I took my husband out for his 40th birthday. It was a surprise party. The next morning, his voice was gone. We weren’t worried or even that surprised – we'd stayed out late, shouting our conversations with friends across a noisy bar. But after 5 days of tea with honey and throat lozenges, it was no better. And it wasn’t just hoarse. It was literally gone. He couldn't speak at all.
He asked me if he should go to the doctor. Actually, he’d been asking all week, and I’d been saying no – what would they do for acute laryngitis that would resolve in a few days? But now, I was thinking maybe he should, just in case he had some kind of URI linked to his hoarseness that would clear up with antibiotics or something. Then my kids reminded me that I’m a doctor, and helpfully supplied me with my stethoscope. Mostly for their entertainment, I listened to his chest. Left apex clear, right apex clear. Left base – hmmm. Nothing. Right base clear. Left base again…still nothing. So off to the primary care doc he goes. When he gets home, he tells me he was prescribed a course of steroids after a chest x-ray ruled out an infiltrate in that left base. He says the x-ray showed a ‘shadow on his heart’ – probably nothing – but the doctor ordered a CT scan for the following week just to be safe.
He got the scan, and a day later I got a text. I was in a big meeting, almost didn’t check my phone. A large anterior mediastinal mass. I walked out of the meeting and began to wipe my calendar clean of items big and small, important and trivial, professional and personal.
It was the overwhelm of his diagnosis that led me to make some extreme choices, and because his treatment and recovery lasted the better part of the year, they were long-term changes. I had a real need to take stock of every obligation and make a decision about it. With all of my attention on my family, I came to realize just how much of my time and energy I had allocated for work, and how little of it I reserved for them, or for myself. There was a crazy irony to all of this. I had explicitly referenced focusing on only a few priorities and deliberately letting go of others in my yearly goal-setting reviews at work – I had it in writing! Plus, I had been leading a group for women physicians on productivity and life balance. I’d been talking the talk, and thinking I was walking the walk, but I wasn't.

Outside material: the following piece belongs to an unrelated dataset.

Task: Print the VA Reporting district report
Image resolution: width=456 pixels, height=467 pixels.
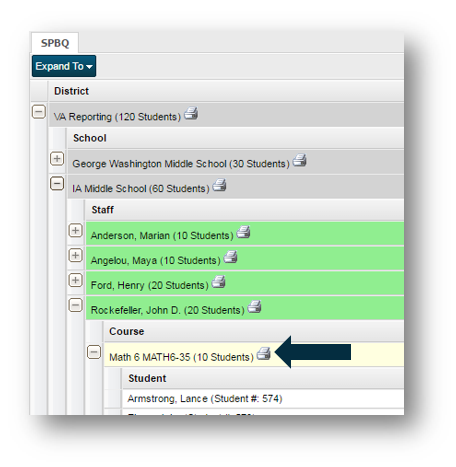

So, back to all that criticism. Lots of people assumed (from the title?) that I was doing some kind of resilience or productivity exercise to prevent burnout. That's not the case- I didn’t feel burned out. But maybe it was just a matter of time, since society at large and the medical community in particular seems to imploding with burnout. And with self-management needed to remedy the burnout, I'm seeing people go to great lengths to defend themselves, perhaps in part because they fear the judgment and backlash of people who disagree or don’t understand. They explain all of the moving parts and competing priorities and conflicting pressures. They apologize for their perceived shortcoming of not being able to ‘do it all' – or they get mad at the system that expects them to. If you’ve found yourself doing that, I’m inviting you to stop right now.
If you are making deliberate choices for your own wellness, kudos and congratulations! You don't need to defend those. I'll say it again – no one needs to hear your reasons for your priorities, and they certainly don't need to agree with them. If you allow it, your life will be designed by other forces, and there will come a time when you regret that. Don’t do it, and don’t feel you have to explain or defend or justify or meet anyone else’s standards for hard work, family commitments, or any definition of personal success. Be accountable to your morals and values. Be clear in your priorities. Say yes and say no to whatever it is that is right for you. Don’t waste any more precious time or mental energy explaining yourself. Just start doing a better job at living. Start now. And if you want to, let me know how it goes.